I haven’t written much about this pregnancy or motherhood lately. I find when I’m pregnant my blog becomes more of a photo album than a place where I dump my soul. I have to admit, though, that I haven’t written about these things for other reasons, too. Ones I’m not proud of, I guess you could say. I really try to keep this space positive and full of the gratitude I feel, so often times I won’t highlight the hardships when they come. I’m not trying to portray my life a certain way, I just sincerely want to spread the joy I feel in my family life and try to focus on just that so that I feel it even more. But I also try to stay genuine and real, so I guess I’ll share a few of the thoughts I’ve been thinking and a few of the feelings I’ve been feeling the past few months…
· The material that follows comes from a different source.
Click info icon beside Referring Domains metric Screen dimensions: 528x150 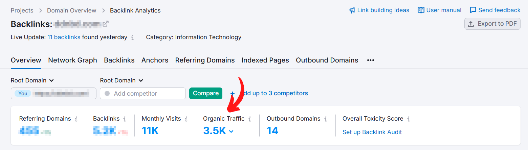pos(76,119)
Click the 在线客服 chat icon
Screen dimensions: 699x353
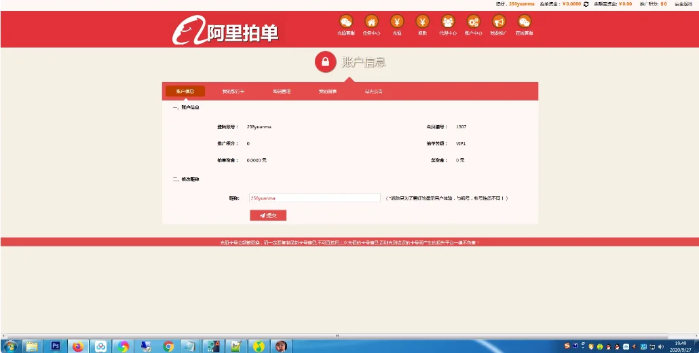pos(524,22)

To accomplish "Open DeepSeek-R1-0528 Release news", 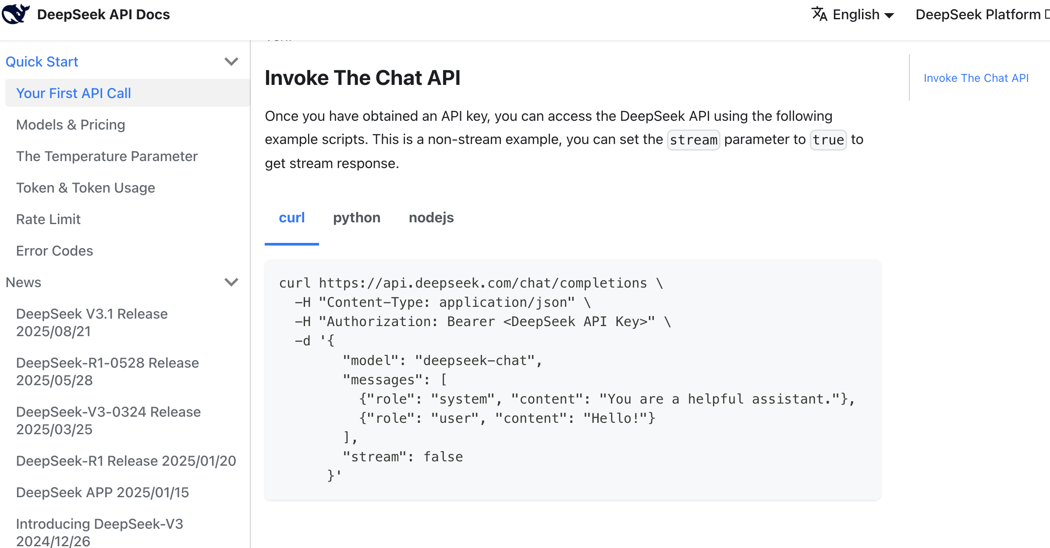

Let me preface by saying I am so grateful for my beautiful life. I hope I don’t come across as anything other than grateful. I don’t mean to be a downer, I don’t really feel like one. But real is sometimes down. Anyway, blah blah blah……. This pregnancy has been very difficult on me. And let’s be honest, on John. I don’t think the boys have noticed much of a difference, but that’s probably because they’ve been watching a whole lotta television lately and couldn’t be happier about it. It takes a lot for me to buy into mommy guilt, I feel like I’m pretty merciful with myself as a mother. But I’ve been buying into it here and there recently. And then the discouragement cycle cycles. I keep telling myself that the boys really don’t need that much to be happy and to think their life is beautiful, but I’ve come to learn about myself that I need to be putting in a proactive mothering effort in their lives in order for me to feel like their lives are happy and beautiful. So I’m going to work on being more present and hands on with them from here on out. Just a little more here and there. For my sake.
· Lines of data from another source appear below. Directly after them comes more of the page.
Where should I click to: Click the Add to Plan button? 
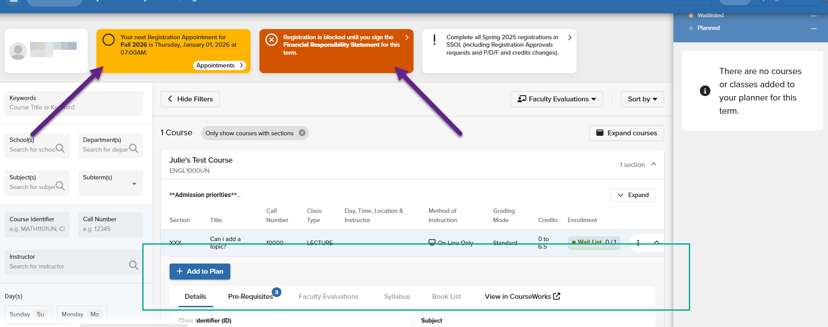200,271
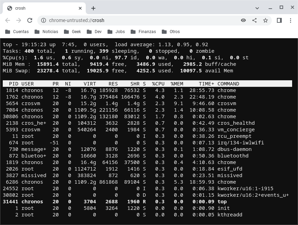
Task: Bookmark this page with the star icon
Action: click(x=266, y=20)
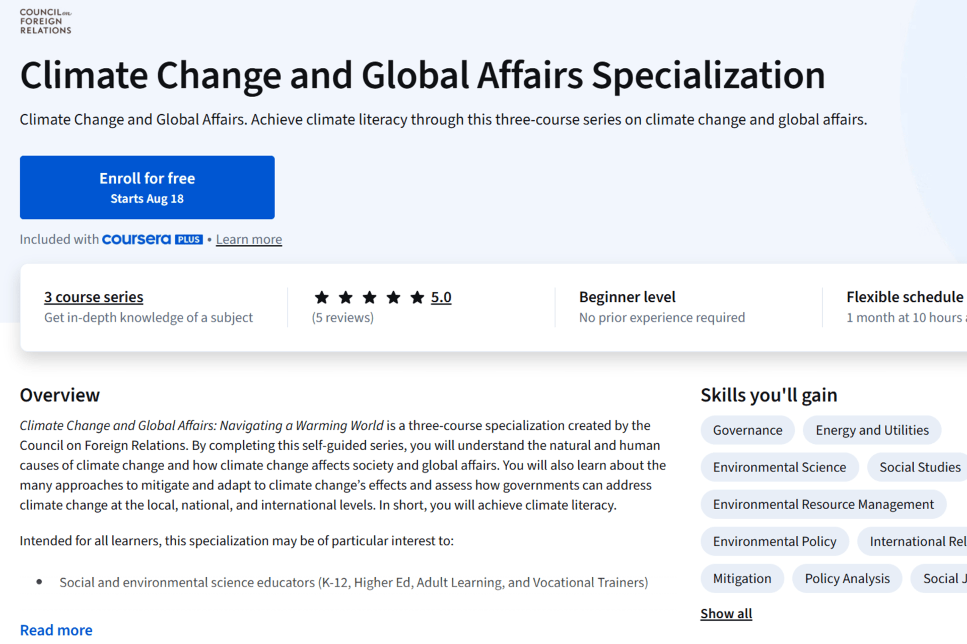Select the Energy and Utilities skill tag
This screenshot has height=644, width=967.
pyautogui.click(x=872, y=430)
I’m also needing to adjust my attitude about being pregnant. My first pregnancy was insanely difficult for me and I ended up getting mean anonymous comments whenever I would write about the struggle. I understand people would sacrifice anything to be pregnant and I guess I didn’t realize my little blog reached anyone in a way to really make anyone feel anything about it, but people let me know I was being ungrateful. And I’m glad they did because it taught me a great lesson. I went into my second pregnancy with a major resolve to enjoy it more and be more enjoyable. Then I started bleeding and was threatening miscarriage through my entire first and second trimesters. It was a scary time for many reasons, but also the most spiritual and sacred time of my life. I was putting my complete trust in God and didn’t want to waste any of the unknown seconds I would have with my baby on any other feelings than gratitude and joy. And even though I was on bed rest I felt great and genuinely adored my second pregnancy.
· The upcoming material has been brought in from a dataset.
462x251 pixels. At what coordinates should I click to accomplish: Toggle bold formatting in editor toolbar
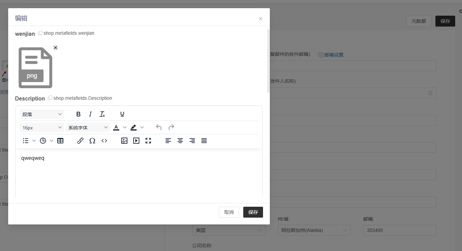coord(78,114)
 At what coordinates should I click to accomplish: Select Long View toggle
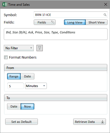75,22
And now with the third one, all I’ve felt is sick. It’s at least twice as bad as it was the first pregnancy, and it started way earlier on. This is by far my hardest pregnancy. I’ve struggled with severe nausea and fatigue, have been hospitalized for dehydration, have struggled with depression and discouragement, all the while trying to be emotionally present for my children and husband. I would say this has been the hardest trial in our marriage so far, but I’m starting to feel so much better and am excited to start being a husband-focussed wife once again, at least the best I can be right now. But meanwhile, I’ve been forgetting that I’m actually PREGNANT. I have a baby growing in my belly! That hasn’t been registering very deeply because of all the other feelings I’ve been feeling, and here I am at 18 weeks just grasping the fact that I’m growing a baby. I’m excited to feel pregnant from here on out, instead of just feeling preeeegnaaaaaant. I’ve started to feel flicks and flutters and that’s helping it all feel more real. And tomorrow we are scheduled for our anatomy ultrasound and will hopefully be finding out what we’re having! Haven’t decided if we’ll tell anyone, though :).
Anyway, I’ve started to babble. I guess I’m writing all of this because I miss writing, but also because I want to set some goals here today.
1. I want to dedicate more time each day to being a playful mom to my children. This means way less t.v. …
2. I want to flirt with my husband more.
3. I want to take time each day to connect with my bump. Who know how many more bumps I’ll have, ya know? Gotta start seeing this one as how special it is.
4. I am going to speak positively and honestly about motherhood.
5. I’m going to write here more often. I mean actually write, not just post the goings on and cute pictures of my babies.
I guess that’s all for now. I hope you are merciful with yourself today and know that you are doing amazing things, whether you realize it or not.